Ironically, it’s a run for survival of the species but it means immediate death for the individual.

In an awesome phenomenon of nature, at three or four years of age land-locked salmon, or kokanee, join their sea-going brothers and sisters in an almost-unerring navigational feat to return to their place of birth.

Annually in September the glistening red bodies of mature fish flick upstream from the lake to complete their odyssey by spawning and then dying.

Each female kokanee lays 400 or so eggs in gravel beds in the streams in which they were born, and they are fertilized by the male.

Only 10 per cent will survive in natural situations the dangers from silting, which can smother the eggs; fluctuations in stream flow, which can disturb the gravel beds full of eggs; or freezing.

Environment Ministry biologist Bruce Shepherd says spawning channel fish such as those which hatch in the Mission Creek spawning channel have a doubled or tripled chance at survival.
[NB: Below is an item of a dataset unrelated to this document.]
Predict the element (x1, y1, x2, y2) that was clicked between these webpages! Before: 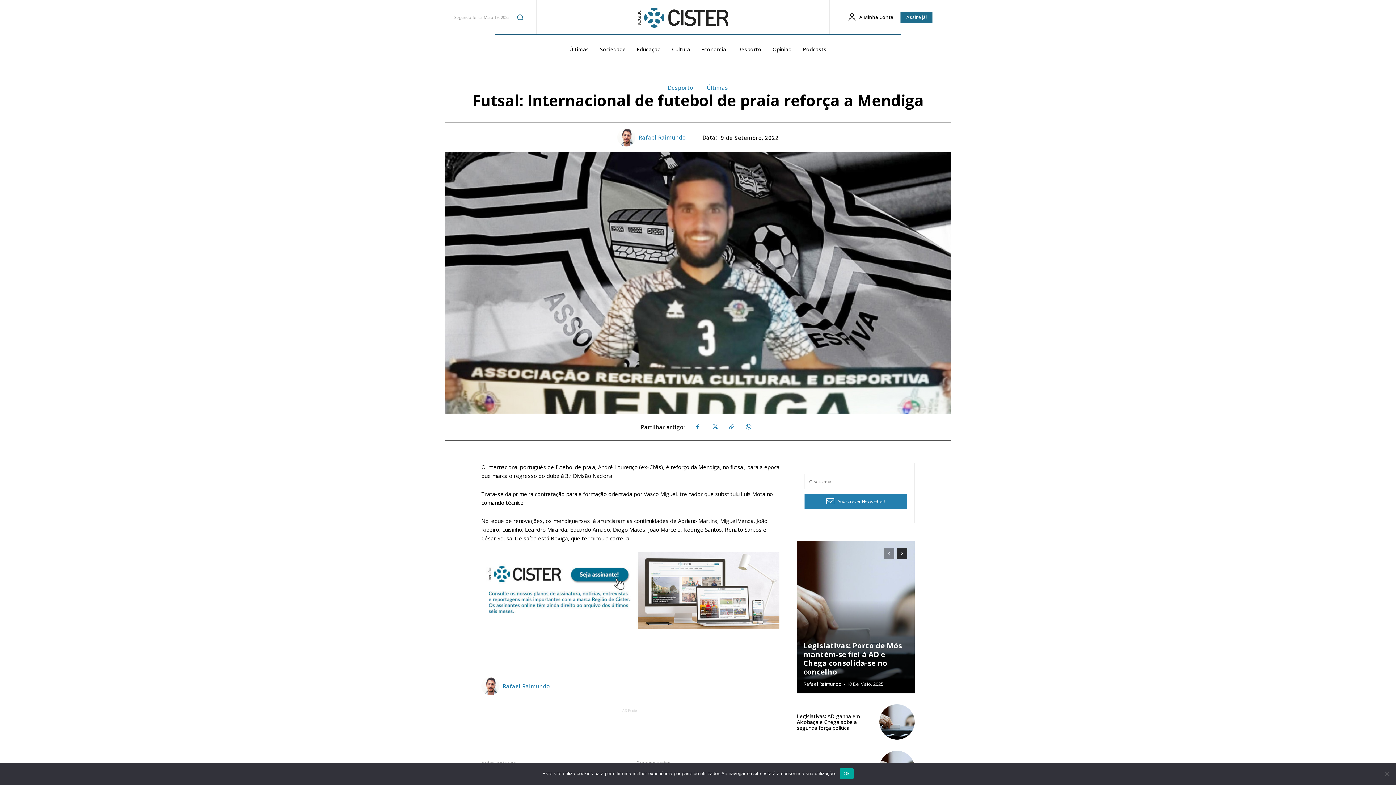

The annual spawning run of the kokanee begins with the month of September, and often continues to mid-October, peaking about now; while shore spawners, a genetically separate stock, spawn about a month later, says Shepherd.
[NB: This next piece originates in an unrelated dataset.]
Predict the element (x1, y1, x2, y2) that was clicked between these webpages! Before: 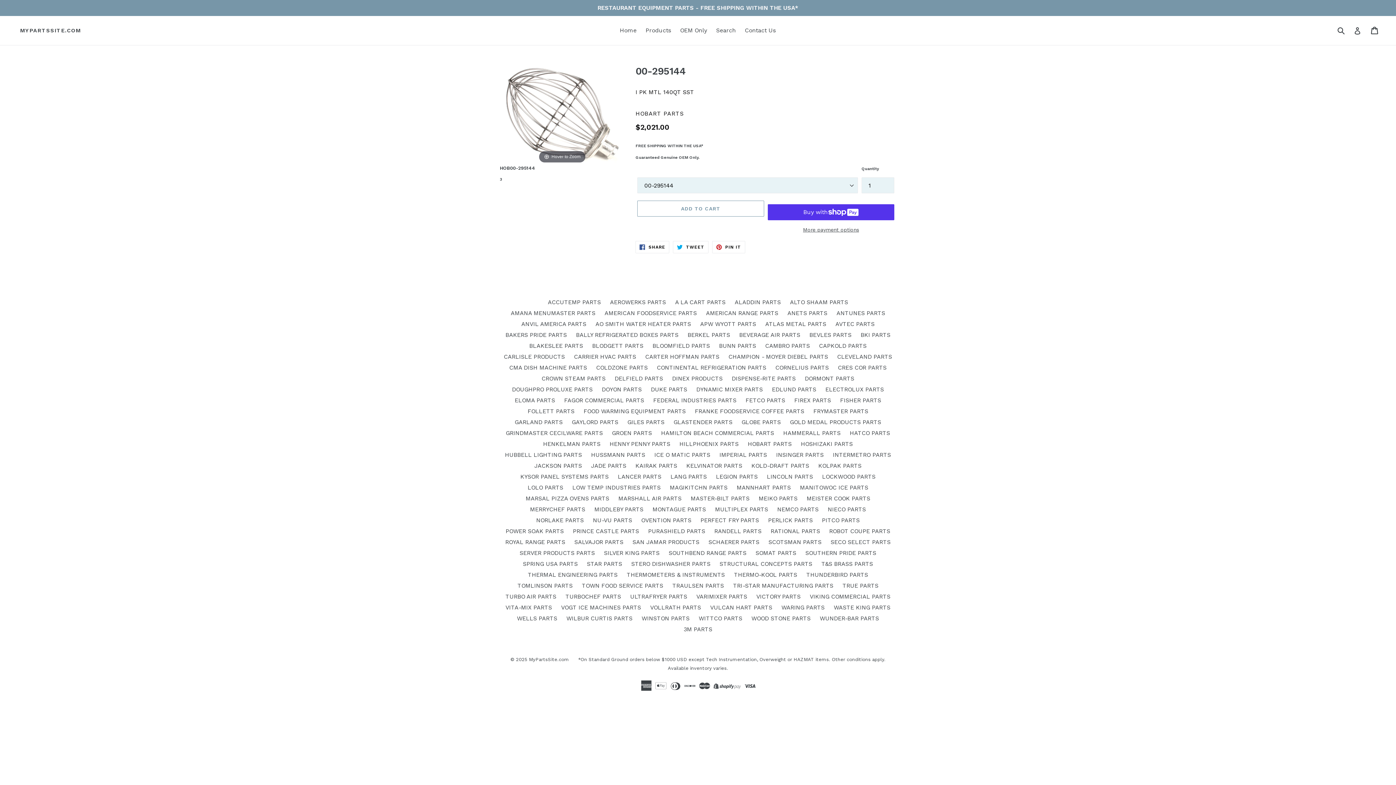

Over winter the eggs incubate in their gravel beds, water temperatures defining when they “button up” or use up their yolk.

By April or May accumulated thermal units (ATU) or the degree of freezing determines metabolically when they will develop eye spots and begin to hatch.

It all depends on external temperatures, Shepherd explains.

One night, when there are fewer predators about, the fry will emerge and head downstream and directly to the middle of the lake.

For the next three to four years the young fish will feed and grow in the lake, feeding at dawn and dusk on plankton, evading anglers and other predators, until it’s time for their homecoming.

By now they are 250 mm or 10 inches in length. Larger kokanee usually are sterile, although if there are fewer fish in a lake they will tend to grow larger, says Shepherd.

During the annual run interpretive tours for classes of students are held on both Mission Creek and Peachland (Deep) Creek, usually in the mornings, beginning at 9 a.m.

Members of the public are welcome to tag along on these tours which will continue until Oct. 7, says Shepherd.